■ **Textabschnitt**
-----

Man überlebt nicht alles

Opa Jurek legt seit seiner Internierung in Auschwitz und der Erfahrung des Todeshungers besondere Sorgfalt auf mehrgängige Mahlzeiten, die für ihn den Inbegriff des Genusses und der Freiheit darstellen. Lebensmittel aller Art sind euphemistisch Delikatessen, eine obsessive, lebensbestimmende und irgendwie sympathische Leidenschaft Jureks, die ihre Schattenseiten nicht nur in der neurotischen Kontrolle der Küchenabfälle im Haushalt, oder dem teuren Horten von Lebensmitteln aller Art im Keller hat, sondern sich nach und nach auf die Gesundheit des Großvaters niederschlägt.

-----

(Gespeicherte Dateneinträge)

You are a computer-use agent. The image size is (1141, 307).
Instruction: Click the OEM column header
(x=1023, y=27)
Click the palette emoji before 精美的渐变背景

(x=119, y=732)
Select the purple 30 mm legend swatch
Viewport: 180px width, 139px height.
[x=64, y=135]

-----

■ **Aufgabenstellung**
Schreibe den Textabschnitt über Opa Jurek und seine Leidenschaft für Essen im Anschluss an dessen letzten Satz weiter.

■ **Schriftliche Antwort**
„Man überlebt nicht alles, was man überlebt“, wird die österreichische Schriftstellerin Ilse Aichinger in einem Interview mit der ZEIT zitiert. Nicht überlebt habe sie den Anblick der Großmutter am Viehwagen, kurz bevor sie von den Nazis abtransportiert wurde. Großvater Jurek hat vieles in seinem Leben überstanden, und doch: den Todeshunger aus Oświęcim ist er nicht mehr losgeworden. Und so ist eine der letzten Erinnerungen der Enkelkindern an ihren Großvater, jene, als er ihnen nach mehreren Operationen am Verdauungstrakt, abgemagert im Krankenbett, die kühle Hand auf den Unterarm legt.

Mit „Die vielen Tode unseres Opas Jurek“ ist Matthias Nawrat ein großartiges Stück Literatur gelungen. Zeitgeschichte ist hier persönliche Lebensgeschichte Einzelner, und das wurde selten näher, erfahrbarer und berührender vermittelt, wie in diesem Roman.